When the hammer came down on David Hockney’s 1968–69 double portrait of curator Henry Geldzahler and Geldzahler’s partner, the painter Christopher Scott, at Christie’s London earlier this month, the result (with fees) was a whopping $49.5 million, the second-highest price ever paid for a Hockney and the third-highest price ever paid at auction for work by a living artist. This week, another Hockney portrait of Geldzahler will make an appearance at Art Basel Hong Kong, and it shows the artist working in a style that is very different from that earlier work’s crystalline realism.

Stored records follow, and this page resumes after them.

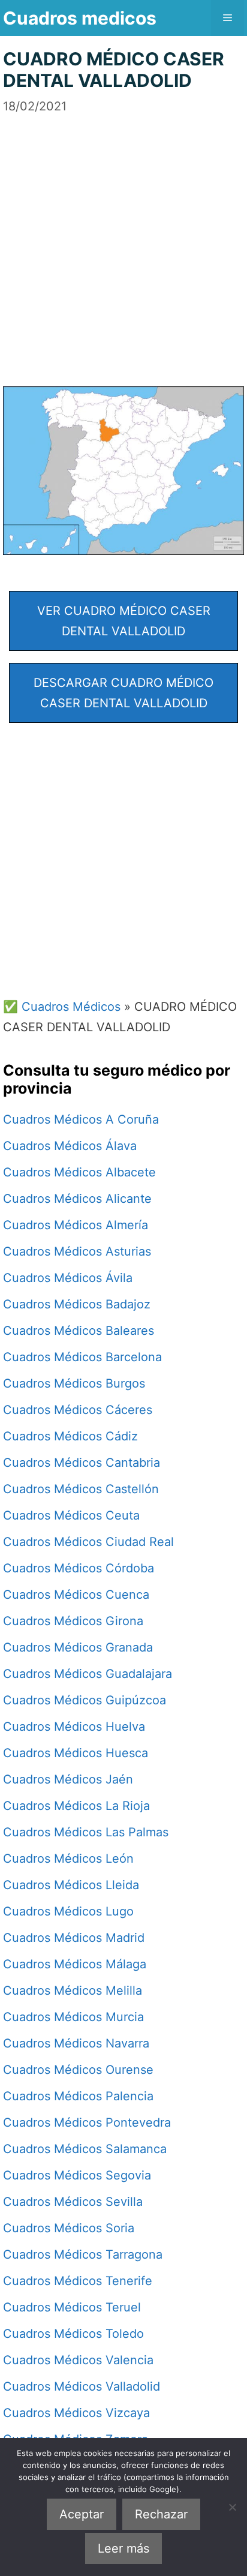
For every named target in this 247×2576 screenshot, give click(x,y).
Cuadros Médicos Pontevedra (87, 2122)
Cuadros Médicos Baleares (78, 1330)
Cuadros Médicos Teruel (72, 2307)
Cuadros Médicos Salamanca (85, 2149)
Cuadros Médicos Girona (73, 1621)
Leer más (123, 2548)
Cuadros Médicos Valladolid (81, 2386)
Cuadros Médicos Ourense (78, 2069)
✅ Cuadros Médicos (62, 1006)
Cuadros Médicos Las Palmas (85, 1832)
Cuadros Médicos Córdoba (78, 1568)
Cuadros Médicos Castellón (81, 1489)
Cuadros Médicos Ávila (67, 1278)
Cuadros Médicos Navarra (76, 2043)
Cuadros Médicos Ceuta (71, 1515)
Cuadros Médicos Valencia (78, 2360)
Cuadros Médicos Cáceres (77, 1410)
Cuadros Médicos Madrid (73, 1938)
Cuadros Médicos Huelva (74, 1726)
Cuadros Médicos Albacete (79, 1172)
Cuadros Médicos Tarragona (82, 2254)
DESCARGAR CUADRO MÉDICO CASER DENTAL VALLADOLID (123, 692)
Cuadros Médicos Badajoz (76, 1304)
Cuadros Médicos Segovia (77, 2175)
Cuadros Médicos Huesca (75, 1753)
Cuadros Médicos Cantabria (81, 1462)
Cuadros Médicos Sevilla (73, 2201)
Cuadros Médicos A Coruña (81, 1119)
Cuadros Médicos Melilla (72, 1990)
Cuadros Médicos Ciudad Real (88, 1542)
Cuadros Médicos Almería (75, 1225)
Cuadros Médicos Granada (78, 1647)
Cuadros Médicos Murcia (73, 2017)
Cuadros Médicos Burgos (74, 1383)
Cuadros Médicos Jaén (68, 1779)
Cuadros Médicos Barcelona (82, 1357)
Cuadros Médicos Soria (68, 2228)
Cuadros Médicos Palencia (78, 2096)
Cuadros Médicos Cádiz (70, 1436)
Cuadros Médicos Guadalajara (87, 1674)
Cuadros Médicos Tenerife (77, 2281)
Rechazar (161, 2514)
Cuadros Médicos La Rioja (76, 1806)
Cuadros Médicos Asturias (77, 1251)
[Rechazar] (232, 2507)
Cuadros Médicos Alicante (77, 1198)
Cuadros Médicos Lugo (68, 1911)
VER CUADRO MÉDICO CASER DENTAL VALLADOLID (123, 621)
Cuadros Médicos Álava (70, 1146)
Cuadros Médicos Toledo (73, 2333)
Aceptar (81, 2514)
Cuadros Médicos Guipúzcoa (84, 1700)
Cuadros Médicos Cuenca (76, 1594)
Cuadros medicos (79, 18)
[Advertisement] (123, 238)
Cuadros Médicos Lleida (71, 1885)
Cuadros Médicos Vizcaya (76, 2413)
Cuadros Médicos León (68, 1858)
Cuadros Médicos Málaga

Throughout his career, Hockney, 81, has depicted the famed art historian, Metropolitan Museum of Art curator, and critic, who died in 1994, in multiple mediums. The seven-and-a-half-foot-tall collaged work that New York’s Acquavella Galleries is bringing to Hong Kong, Henry Reading (1985), shows Hockney working in an electrically colorful Cubist mode; it’s priced at approximately $15 million.
Perhaps best known as the Met’s first curator of 20th-century art, Geldzahler was a prominent figure in the contemporary art scene and a supporter of Pop artists in New York during the 1960s and 1970s.
Hockney has said of his first meeting with the curator, which took place in Andy Warhol’s studio in 1963, “Geldzahler was an extremely cocky, controversial person. We got on instantly. Henry was 27. I was 25. He had a fantastic eye. He was always right in sighting talent, he was never wrong.”
Geldzahler once said of the artist, “David Hockney’s art has been lively from the first because he has conducted his education in public with a charming and endearing innocence. The pictures are often distinctly autobiographical, confirming Hockney’s place in the grand tradition of English eccentricity.”
On the subject of the art market, Hockney recently said, “You know what Oscar Wilde said? The only person who likes all kinds of art is an auctioneer. It’s a madness, that.”